[Item position entries]
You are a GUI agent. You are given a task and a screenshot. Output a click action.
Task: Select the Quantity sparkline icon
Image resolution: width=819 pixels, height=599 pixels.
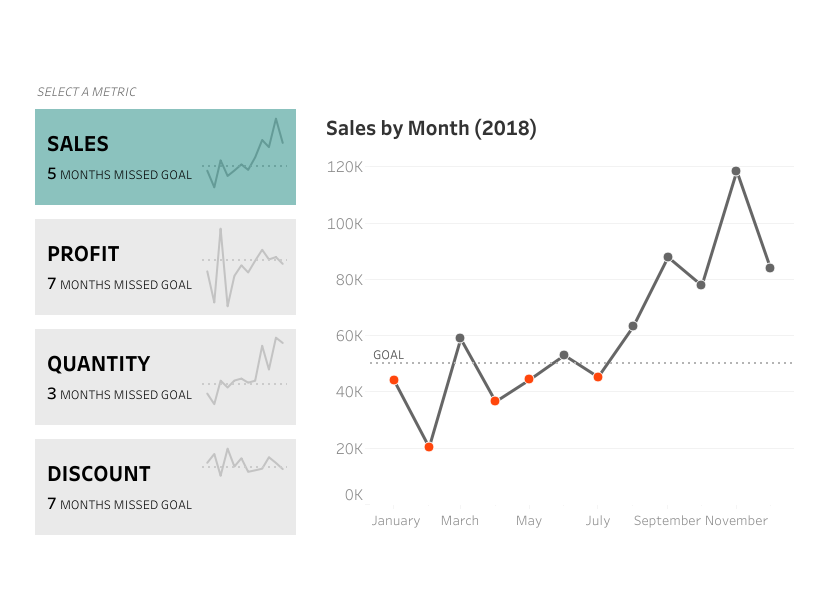245,372
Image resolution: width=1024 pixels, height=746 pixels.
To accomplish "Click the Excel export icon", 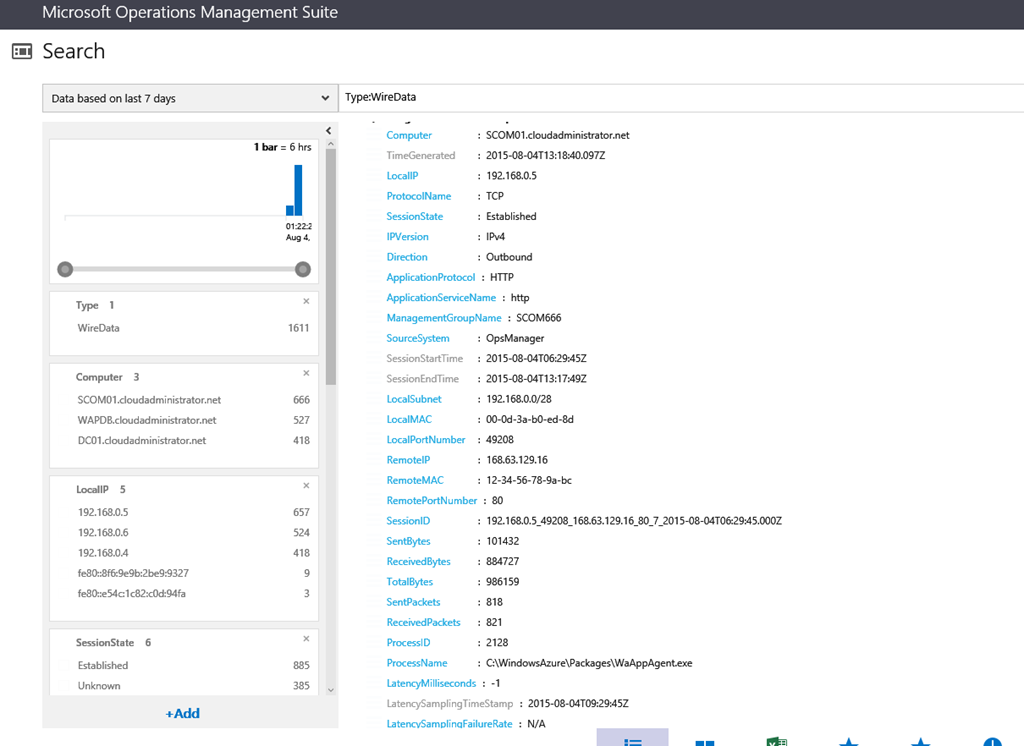I will 777,741.
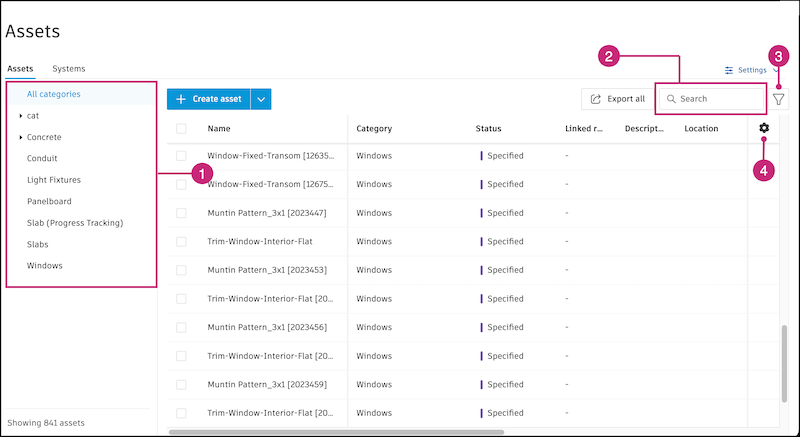
Task: Click the horizontal scrollbar below the table
Action: pos(340,432)
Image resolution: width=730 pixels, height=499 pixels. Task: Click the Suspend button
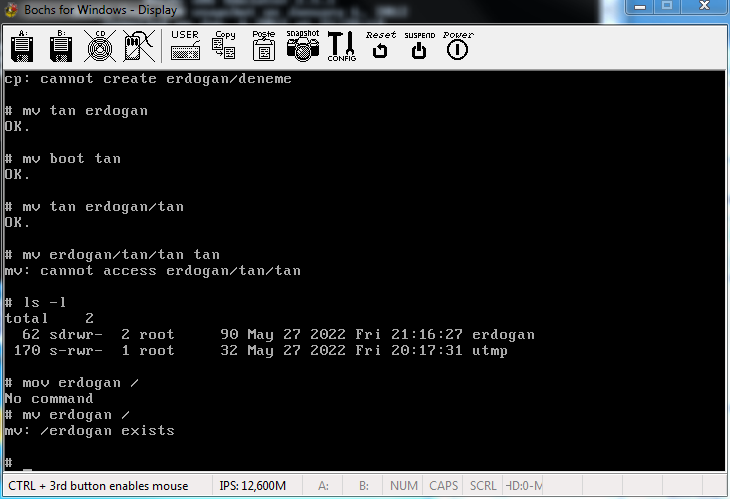419,46
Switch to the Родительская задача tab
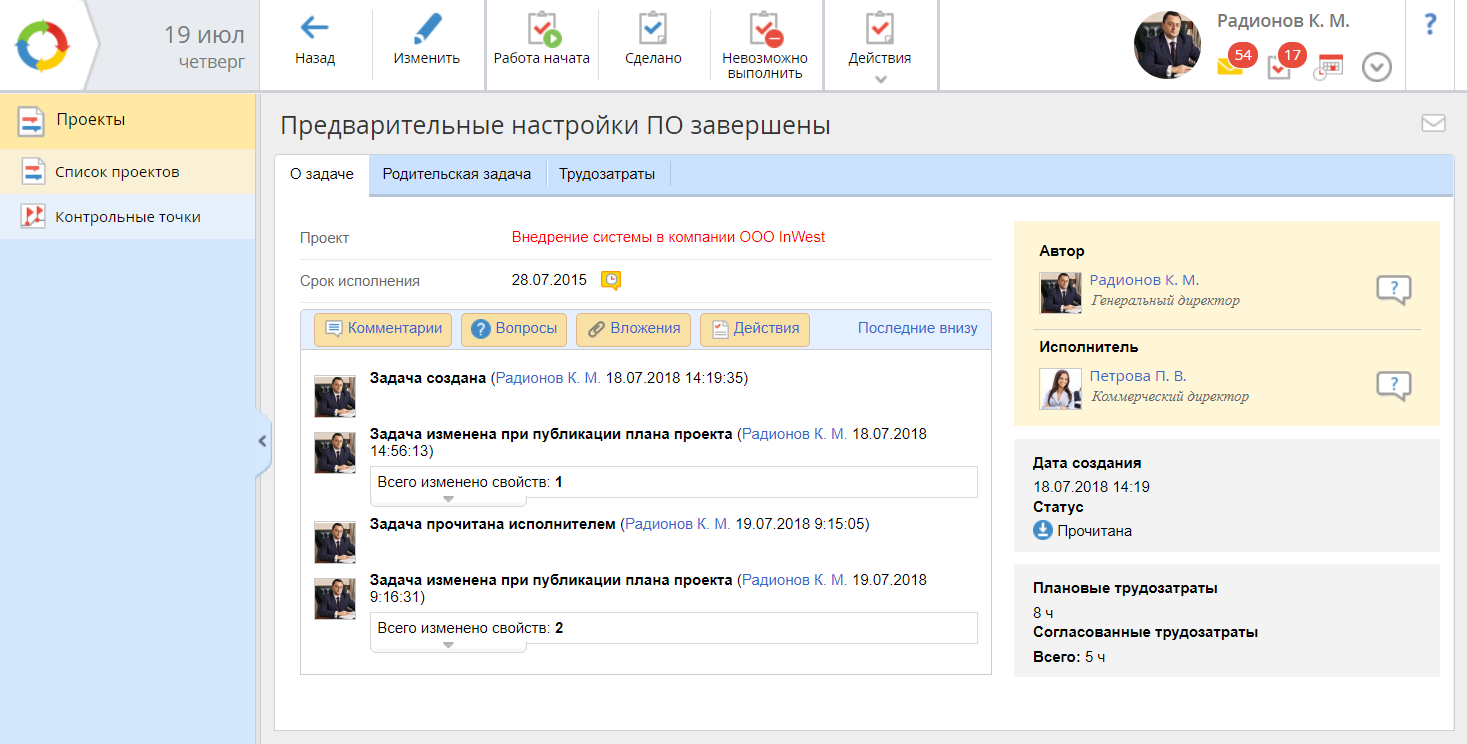Viewport: 1467px width, 744px height. tap(456, 174)
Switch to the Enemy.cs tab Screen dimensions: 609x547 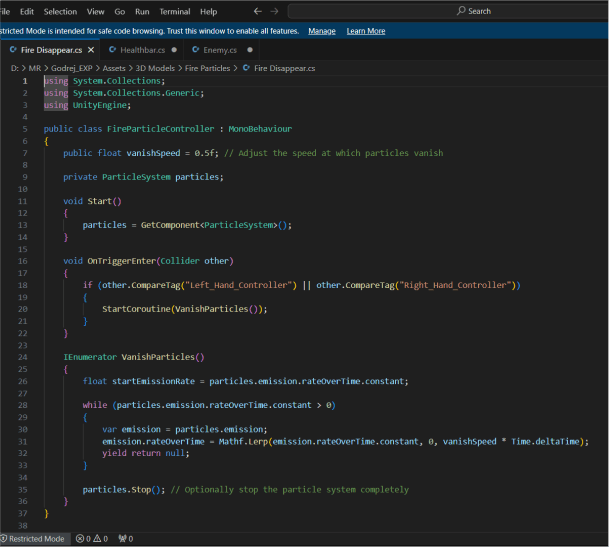pyautogui.click(x=220, y=49)
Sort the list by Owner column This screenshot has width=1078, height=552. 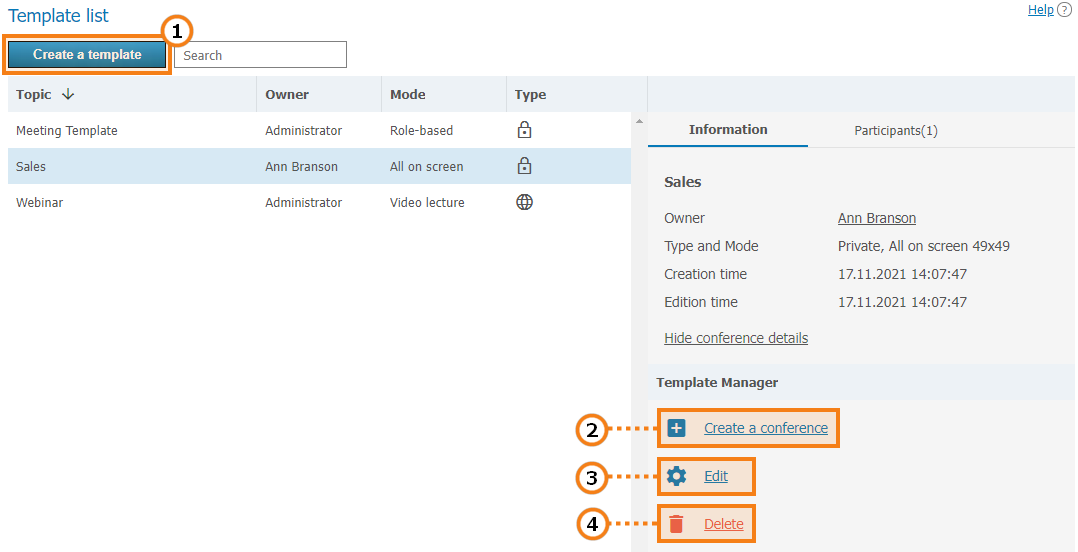287,94
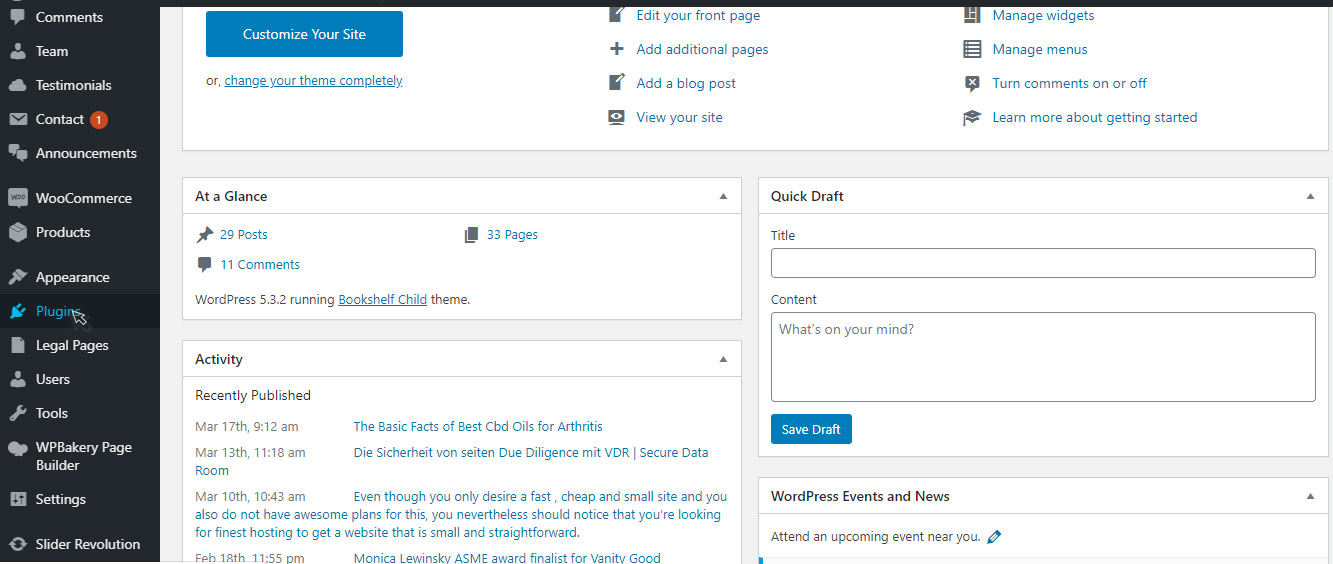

PROBLEM TO WORK ON: From the material above, pull out every line that contains the string "pixels". Case matters.

ANSWER FOR THIS EXERCISE:
Image resolution: width=819 pixels, height=599 pixels.
Image resolution: width=1024 pixels, height=746 pixels.
Image resolution: width=730 pixels, height=499 pixels. Task: Click the Suspend button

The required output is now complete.